▸ TASK DETAILS
The lines to return are those from the line holding "Screen dimensions: 1024x576" through the last line of the entries below, both included, written exactly and without pictures.

▸ DATA SHOWN
++++++++

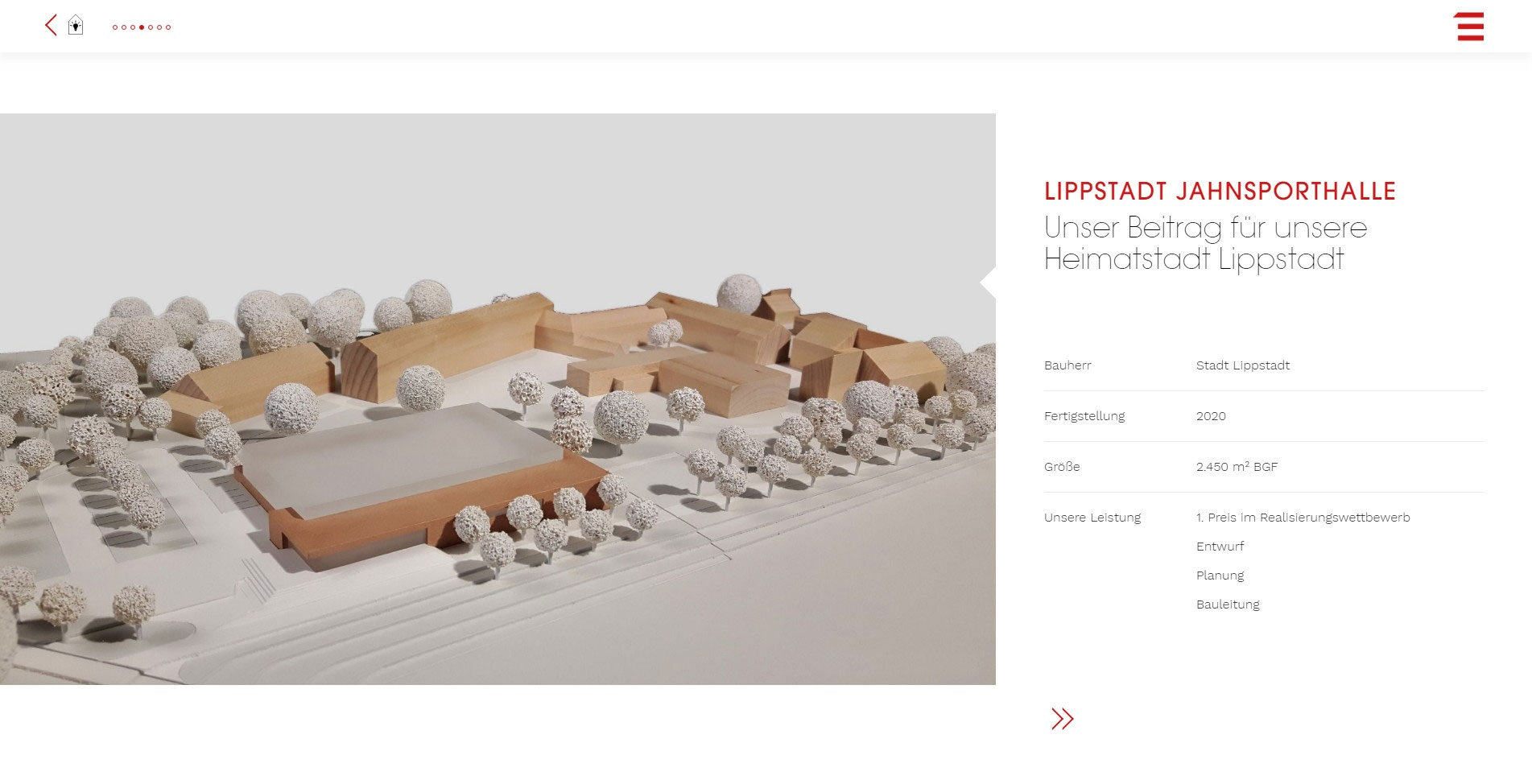The image size is (1532, 784).
Task: Select the first pagination dot
Action: point(115,27)
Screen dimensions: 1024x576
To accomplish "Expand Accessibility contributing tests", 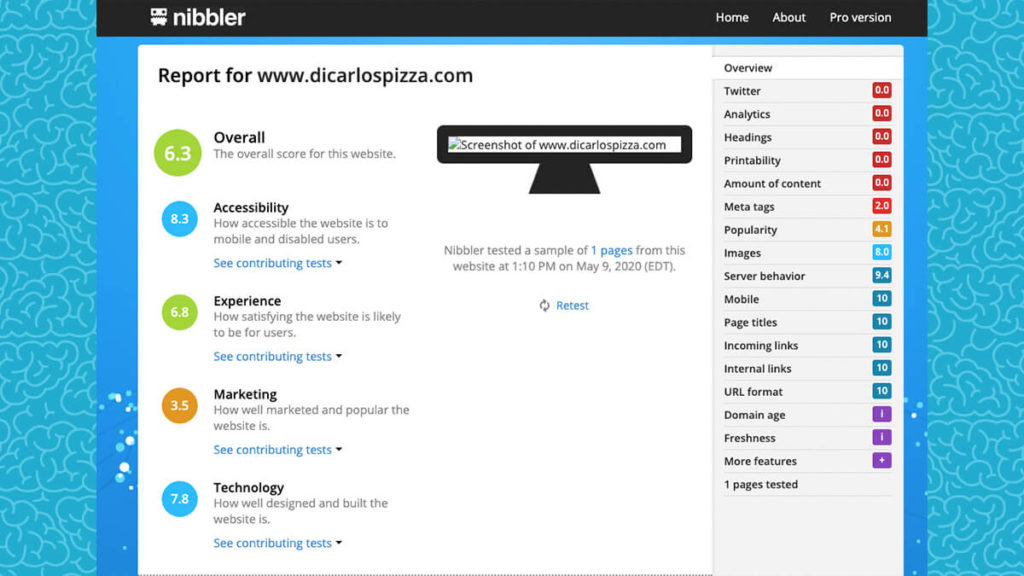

++++++++

▸ WRITTEN REPLY
Screen dimensions: 1024x576
To accomplish "Expand Accessibility contributing tests", 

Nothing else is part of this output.